Dad and I, meanwhile, had our own Easter tradition: dying eggs. Instead of using bright artificial colors, we made Easter eggs the way Dad had when he was a child, with nothing more than onion skins.
Wrapping the skins around the eggs was always fun, but the real excitement came when it was time to unwrap them. Each was a hidden treasure, a mystery. Sometimes the most unassuming onion skin makes for the most dazzling marbled pattern.
As a kid, I remember grousing about how our earthy eggs were not as colorful as the ones my friends made, but secretly I always loved that they were different—and uniquely our own.
One year, shortly after I finished school and returned to the area where I grew up, my beloved Omi got very sick. Her illness progressed quickly. Since it was almost Easter, we made sure we’d be together.
Good Friday dawned wet and rainy. But when she passed away later that morning, the skies cleared and the sun shone brightly. And even though her mind was cloudy toward the end of her illness, I'm certain that my Omi knew the significance of returning to God on that day.
This year my son and daughter will carry on this favorite family tradition.
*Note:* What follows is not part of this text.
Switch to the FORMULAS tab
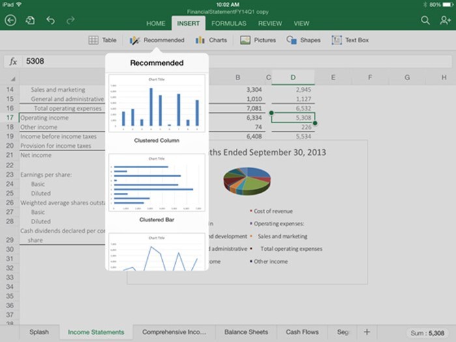 229,23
My mother, their Omi, will hide a few onion-skin eggs out in the garden for them to find. I hope they continue to love them as much as I always have.
Read on for the recipe!
One dozen white eggs
At least a dozen good-size onion skins, from yellow and/or red onions
One dozen squares of aluminum foil, just large enough to wrap all the way around an egg
A pot of water
Two or three tablespoons of vinegar
A soft cloth or paper towel
A drop of olive or other kitchen oil
1. Bring a large pot of water to a boil. Add the vinegar.
2. Poke a small hole at either end of an egg (to avoid bursting).
3. Carefully wrap an onion skin around the egg; you'll notice that the contours follow the natural shape of the egg. Try to cover as much of the egg as possible; if one piece of onion skin isn't large enough, supplement with smaller, loose pieces.
4. Cover the entire egg plus onion skin in a piece of aluminum foil.
5. Repeat for all eggs, and gently drop them into the pot of water.
6. Boil for about seven minutes.
7. With a slotted spoon or tongs, remove the eggs from the water and let them rest in a colander for a few minutes.
8. When the eggs have cooled down, rinse them with cool water.
9. Gather round for the big unveiling: Remove the aluminum foil and onion peels. You'll be amazed at the subtle patterns and color variations the peels have made. If you've kept the cardboard egg carton, put the eggs back in there to cool and dry completely.
10. To really show off your creations, gently buff the surface of the eggs with a drop of oil on a soft cloth until they gleam. Omi used to fastidiously shine our eggs with Speck, or bacon grease. Since I'm a long-time vegetarian, I choose to use olive oil instead, but really any cooking fat will do.